Из текста рассказа вовсе не следует, что операция прошла успешно и герой выжил только благодаря своему раскаянию и признанию своей доли вины в несостоявшейся женской судьбе Марии Пчёлкиной. Ещё накануне операционного дня он уже ощущал некое облегчение душевной «тяги» и веяние надежды на выздоровление. Это было связано, судя по всему, с молитвой его супруги, выстоявшей длинную очередь к мощам святой блаженной Матроны Московской накануне операции и долго «вымаливающей» его перед иконой Пресвятой Богородицы в церкви Всех Святых. И не Кумаманьку благодарил герой за исцеление (что она отпустила его совесть, перестала тревожить дух), а упал на колени перед тем святым образом, к которому обращала свои молитвы его супруга.
Совершенно отчётливо слышится нам здесь мотив обретения веры и благодарения за неё.
Не просьба о прощении спасает героя, а вера в Того, ради Кого она произносится, эта просьба, с Кем примиряет человека признание им своей вины. «Тебе единому согреших и лукавое пред Тобою сотворих…».[10]
А что же Кумаманька? Ведь рассказ посвящён в первую очередь ей.
Да ведь само его название уже отвечает на наш вопрос!
Если б только Мишке была она наречена в невесты, вряд ли пришлось бы ему нести такую серьёзную ответственность за невольно причинённую ей обиду. Сколько таких брошенных невест, не дождавшихся своих наречённых на земле!.. А вот Пчёлкина Мария донесла до гроба свою «долгую и верную любовь». Значит, был для неё Мишка не только соблазнителем, по неведению юности, а, может быть, ещё и хранителем её – для другого, Небесного Жениха…
[1] Хроленко А.Т. Труд длиной в жизнь // Городские известия. 21 ноября 2015 года. См. также: http://gikursk.ru/paper/3779/11389/
[2]http://rospisatel.ru/eskov-vstuplenije.htm
[3] Еськов М.Н. Мягкое сердце. Четыре рассказа. Курск, «Славянка», 2014. С.38. Далее в тексте статьи в скобках указывается страница по этому изданию.
[4] Псалом 24.
[5] Псалом 50.
[6] Об этом см.: Ветхий Завет. 2-я Книга Царств, главы 11-12.
[7] Лопухин А.П. Библейская история Ветхого Завета. Т.2. Мн., 2008. С.214.
[8] Лопухин А.П. Давид и его время // Лопухин А.П. Библейская история Ветхого Завета. Т.2. С.214-215.
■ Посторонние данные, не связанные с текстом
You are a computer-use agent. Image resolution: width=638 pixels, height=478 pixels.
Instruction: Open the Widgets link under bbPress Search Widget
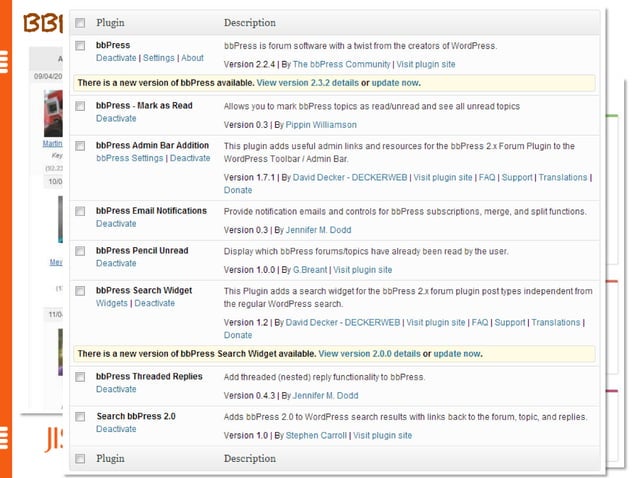112,303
[9] Тургенев И.С. Записки охотника. Повести и рассказы. М.: «Художественная литература», 1979. С..298. Далее в тексте статьи указывается только страница по этому изданию.
[10] Псалом 50.
Рассказ у Еськова тоже непростой. Особенно если учесть, по поводу каких жизненных обстоятельств он написан.
Но у автора статьи действительно неожиданный подход, весьма любопытный. Вообще все работы этого автора для меня интересны. За что и благодарю сайт "День литературы", читаю вас регулярно!
Рассказ Михаила Еськова "Наречённая", на первый взгляд, простой и незатейливый. Сколько подобных женских судеб, одиноких и несчастных, породила война! Но в осмыслении Марины Масловой эта история обретает черты если не вселенской трагедии, то глубокой эпической драмы. Это подчёркивают параллели с библейскими образами (Давид и Вирсавия) и образами русской классики ( Тургенев и Лукерья, рассказ "Живые мощи"). Однако не для красного словца исследователь приводит такие образы. Именно так, благодаря системе зеркал, являются "невидимые миру слёзы" и приходит понимание духовной глубины этого замечательного литературного произведения.